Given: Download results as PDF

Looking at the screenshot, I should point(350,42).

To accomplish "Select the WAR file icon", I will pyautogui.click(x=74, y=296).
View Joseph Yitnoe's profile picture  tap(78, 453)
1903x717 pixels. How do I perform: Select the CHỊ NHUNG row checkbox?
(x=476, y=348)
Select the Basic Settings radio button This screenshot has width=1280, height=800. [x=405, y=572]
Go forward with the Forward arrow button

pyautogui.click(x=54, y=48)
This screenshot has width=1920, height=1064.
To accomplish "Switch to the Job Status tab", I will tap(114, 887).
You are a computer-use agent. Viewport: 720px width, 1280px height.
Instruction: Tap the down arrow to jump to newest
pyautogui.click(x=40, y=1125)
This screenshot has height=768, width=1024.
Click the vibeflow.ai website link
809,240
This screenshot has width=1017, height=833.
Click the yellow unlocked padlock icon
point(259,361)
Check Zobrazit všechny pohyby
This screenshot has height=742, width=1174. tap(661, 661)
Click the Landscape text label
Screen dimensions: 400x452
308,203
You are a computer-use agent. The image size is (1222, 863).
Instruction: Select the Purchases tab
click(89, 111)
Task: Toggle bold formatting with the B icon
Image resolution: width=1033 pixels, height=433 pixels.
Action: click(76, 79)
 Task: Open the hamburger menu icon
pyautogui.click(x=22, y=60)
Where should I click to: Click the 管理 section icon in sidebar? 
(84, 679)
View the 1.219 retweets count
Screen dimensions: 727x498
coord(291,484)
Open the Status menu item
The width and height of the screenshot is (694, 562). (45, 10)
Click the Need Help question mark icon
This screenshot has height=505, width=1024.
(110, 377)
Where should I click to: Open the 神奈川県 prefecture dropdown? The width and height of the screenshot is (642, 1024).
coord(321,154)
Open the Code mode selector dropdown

--

Write out every line of the material above exactly as it appears.

Given: Download results as PDF

Looking at the screenshot, I should point(350,42).

To accomplish "Select the WAR file icon", I will pyautogui.click(x=74, y=296).
View Joseph Yitnoe's profile picture  tap(78, 453)
1903x717 pixels. How do I perform: Select the CHỊ NHUNG row checkbox?
(x=476, y=348)
Select the Basic Settings radio button This screenshot has width=1280, height=800. [x=405, y=572]
Go forward with the Forward arrow button

pyautogui.click(x=54, y=48)
This screenshot has width=1920, height=1064.
To accomplish "Switch to the Job Status tab", I will tap(114, 887).
You are a computer-use agent. Viewport: 720px width, 1280px height.
Instruction: Tap the down arrow to jump to newest
pyautogui.click(x=40, y=1125)
This screenshot has height=768, width=1024.
Click the vibeflow.ai website link
809,240
This screenshot has width=1017, height=833.
Click the yellow unlocked padlock icon
point(259,361)
Check Zobrazit všechny pohyby
This screenshot has height=742, width=1174. tap(661, 661)
Click the Landscape text label
Screen dimensions: 400x452
308,203
You are a computer-use agent. The image size is (1222, 863).
Instruction: Select the Purchases tab
click(89, 111)
Task: Toggle bold formatting with the B icon
Image resolution: width=1033 pixels, height=433 pixels.
Action: click(76, 79)
 Task: Open the hamburger menu icon
pyautogui.click(x=22, y=60)
Where should I click to: Click the 管理 section icon in sidebar? 
(84, 679)
View the 1.219 retweets count
Screen dimensions: 727x498
coord(291,484)
Open the Status menu item
The width and height of the screenshot is (694, 562). (45, 10)
Click the Need Help question mark icon
This screenshot has height=505, width=1024.
(110, 377)
Where should I click to: Open the 神奈川県 prefecture dropdown? The width and height of the screenshot is (642, 1024).
coord(321,154)
Open the Code mode selector dropdown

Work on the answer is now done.